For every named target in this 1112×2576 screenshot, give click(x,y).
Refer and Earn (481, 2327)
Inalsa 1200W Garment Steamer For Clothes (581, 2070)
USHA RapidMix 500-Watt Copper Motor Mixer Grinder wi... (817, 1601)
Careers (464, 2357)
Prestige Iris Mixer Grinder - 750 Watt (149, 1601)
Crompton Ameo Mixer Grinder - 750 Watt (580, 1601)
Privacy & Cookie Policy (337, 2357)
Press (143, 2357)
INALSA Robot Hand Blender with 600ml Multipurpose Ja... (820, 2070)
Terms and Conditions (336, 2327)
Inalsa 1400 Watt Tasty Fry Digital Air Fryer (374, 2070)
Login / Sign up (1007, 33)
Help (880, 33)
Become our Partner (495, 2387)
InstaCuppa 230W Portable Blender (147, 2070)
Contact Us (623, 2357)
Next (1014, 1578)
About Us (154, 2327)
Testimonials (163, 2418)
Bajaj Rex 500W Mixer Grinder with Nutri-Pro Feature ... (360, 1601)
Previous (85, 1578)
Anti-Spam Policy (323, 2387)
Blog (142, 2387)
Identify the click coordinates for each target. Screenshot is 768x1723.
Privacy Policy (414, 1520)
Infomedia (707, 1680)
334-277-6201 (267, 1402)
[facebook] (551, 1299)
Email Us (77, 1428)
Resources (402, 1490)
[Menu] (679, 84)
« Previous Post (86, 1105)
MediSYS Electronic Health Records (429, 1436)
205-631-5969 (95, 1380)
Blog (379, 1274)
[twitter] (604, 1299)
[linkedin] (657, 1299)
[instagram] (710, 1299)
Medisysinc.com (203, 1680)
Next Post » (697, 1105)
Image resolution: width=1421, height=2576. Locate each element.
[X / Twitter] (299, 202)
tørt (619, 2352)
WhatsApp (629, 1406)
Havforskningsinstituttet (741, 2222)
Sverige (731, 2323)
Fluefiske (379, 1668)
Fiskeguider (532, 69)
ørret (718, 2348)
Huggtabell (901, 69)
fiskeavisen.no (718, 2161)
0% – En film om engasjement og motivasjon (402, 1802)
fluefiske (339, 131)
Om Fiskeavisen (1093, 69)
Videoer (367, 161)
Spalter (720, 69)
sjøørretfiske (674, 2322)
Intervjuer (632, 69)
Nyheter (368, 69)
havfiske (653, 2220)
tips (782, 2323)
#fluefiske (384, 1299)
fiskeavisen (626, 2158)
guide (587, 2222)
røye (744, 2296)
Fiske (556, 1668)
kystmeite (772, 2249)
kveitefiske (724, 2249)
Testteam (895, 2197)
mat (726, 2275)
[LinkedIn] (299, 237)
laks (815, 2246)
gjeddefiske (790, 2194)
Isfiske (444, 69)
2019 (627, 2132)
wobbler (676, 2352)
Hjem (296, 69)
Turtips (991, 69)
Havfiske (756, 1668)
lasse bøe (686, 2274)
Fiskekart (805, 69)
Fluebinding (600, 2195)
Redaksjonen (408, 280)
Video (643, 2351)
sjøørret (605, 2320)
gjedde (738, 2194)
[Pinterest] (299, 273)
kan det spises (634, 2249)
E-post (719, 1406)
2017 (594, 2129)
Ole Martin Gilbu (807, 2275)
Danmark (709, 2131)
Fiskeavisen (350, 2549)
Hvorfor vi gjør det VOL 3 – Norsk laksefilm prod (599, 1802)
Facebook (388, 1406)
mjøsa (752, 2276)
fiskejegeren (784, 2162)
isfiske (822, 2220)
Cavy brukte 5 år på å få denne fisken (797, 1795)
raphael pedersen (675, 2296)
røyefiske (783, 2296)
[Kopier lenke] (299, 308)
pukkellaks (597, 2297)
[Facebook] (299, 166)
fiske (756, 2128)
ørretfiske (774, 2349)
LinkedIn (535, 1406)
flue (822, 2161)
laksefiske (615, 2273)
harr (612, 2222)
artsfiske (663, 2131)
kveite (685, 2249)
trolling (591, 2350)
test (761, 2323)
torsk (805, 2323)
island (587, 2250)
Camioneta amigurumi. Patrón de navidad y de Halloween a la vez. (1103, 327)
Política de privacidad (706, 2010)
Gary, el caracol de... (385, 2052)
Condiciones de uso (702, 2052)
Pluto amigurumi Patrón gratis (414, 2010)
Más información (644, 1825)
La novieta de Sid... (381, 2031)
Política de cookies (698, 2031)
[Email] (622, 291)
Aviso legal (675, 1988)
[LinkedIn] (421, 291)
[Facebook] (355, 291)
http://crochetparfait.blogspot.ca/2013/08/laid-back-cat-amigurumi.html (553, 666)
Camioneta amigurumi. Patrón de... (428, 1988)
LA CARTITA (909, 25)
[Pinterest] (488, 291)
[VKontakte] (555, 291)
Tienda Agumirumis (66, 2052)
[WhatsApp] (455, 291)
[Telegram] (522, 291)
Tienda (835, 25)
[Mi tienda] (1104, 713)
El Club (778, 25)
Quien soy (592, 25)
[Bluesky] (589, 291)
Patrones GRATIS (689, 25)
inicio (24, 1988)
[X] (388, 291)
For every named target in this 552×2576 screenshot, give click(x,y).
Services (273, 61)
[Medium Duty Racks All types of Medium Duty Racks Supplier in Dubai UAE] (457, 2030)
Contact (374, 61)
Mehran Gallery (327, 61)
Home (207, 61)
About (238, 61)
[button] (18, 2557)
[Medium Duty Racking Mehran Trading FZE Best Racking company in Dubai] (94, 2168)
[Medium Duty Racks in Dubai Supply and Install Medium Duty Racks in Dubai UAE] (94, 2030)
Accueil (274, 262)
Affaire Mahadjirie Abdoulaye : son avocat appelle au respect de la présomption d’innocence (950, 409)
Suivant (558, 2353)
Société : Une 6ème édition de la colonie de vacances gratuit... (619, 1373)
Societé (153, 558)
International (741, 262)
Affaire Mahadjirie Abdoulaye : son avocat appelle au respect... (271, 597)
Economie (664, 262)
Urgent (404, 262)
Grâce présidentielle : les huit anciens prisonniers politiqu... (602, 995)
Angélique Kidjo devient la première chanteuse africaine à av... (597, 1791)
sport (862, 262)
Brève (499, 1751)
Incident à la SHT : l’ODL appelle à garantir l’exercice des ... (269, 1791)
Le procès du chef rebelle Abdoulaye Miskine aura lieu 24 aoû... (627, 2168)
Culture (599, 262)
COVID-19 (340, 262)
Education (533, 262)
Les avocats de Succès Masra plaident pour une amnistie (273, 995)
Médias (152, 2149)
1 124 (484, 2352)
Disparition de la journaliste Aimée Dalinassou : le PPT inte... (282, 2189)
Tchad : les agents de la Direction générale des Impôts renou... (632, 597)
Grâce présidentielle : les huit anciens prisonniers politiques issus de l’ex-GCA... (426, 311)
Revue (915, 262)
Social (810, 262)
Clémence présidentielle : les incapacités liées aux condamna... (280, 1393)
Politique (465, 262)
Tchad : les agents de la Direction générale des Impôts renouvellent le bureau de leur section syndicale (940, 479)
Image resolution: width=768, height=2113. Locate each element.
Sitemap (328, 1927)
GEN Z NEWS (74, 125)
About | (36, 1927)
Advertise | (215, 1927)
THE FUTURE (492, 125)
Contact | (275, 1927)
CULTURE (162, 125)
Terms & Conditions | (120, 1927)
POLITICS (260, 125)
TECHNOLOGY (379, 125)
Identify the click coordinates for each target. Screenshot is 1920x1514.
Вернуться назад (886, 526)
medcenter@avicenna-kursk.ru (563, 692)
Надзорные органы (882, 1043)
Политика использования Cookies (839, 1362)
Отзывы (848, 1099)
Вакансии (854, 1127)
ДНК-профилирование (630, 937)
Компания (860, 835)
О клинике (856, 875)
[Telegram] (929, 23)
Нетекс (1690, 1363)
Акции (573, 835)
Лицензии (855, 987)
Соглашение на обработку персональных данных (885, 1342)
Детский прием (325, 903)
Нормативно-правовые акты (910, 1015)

◆ ◆ ◆ ◆

Task prompt:
Reproduce word for word the material above, starting with the line that has "laksefiske (615, 2273)" and stopping after the line that has "[Facebook] (355, 291)".

The completed task:
laksefiske (615, 2273)
harr (612, 2222)
artsfiske (663, 2131)
kveite (685, 2249)
trolling (591, 2350)
test (761, 2323)
torsk (805, 2323)
island (587, 2250)
Camioneta amigurumi. Patrón de navidad y de Halloween a la vez. (1103, 327)
Política de privacidad (706, 2010)
Gary, el caracol de... (385, 2052)
Condiciones de uso (702, 2052)
Pluto amigurumi Patrón gratis (414, 2010)
Más información (644, 1825)
La novieta de Sid... (381, 2031)
Política de cookies (698, 2031)
[Email] (622, 291)
Aviso legal (675, 1988)
[LinkedIn] (421, 291)
[Facebook] (355, 291)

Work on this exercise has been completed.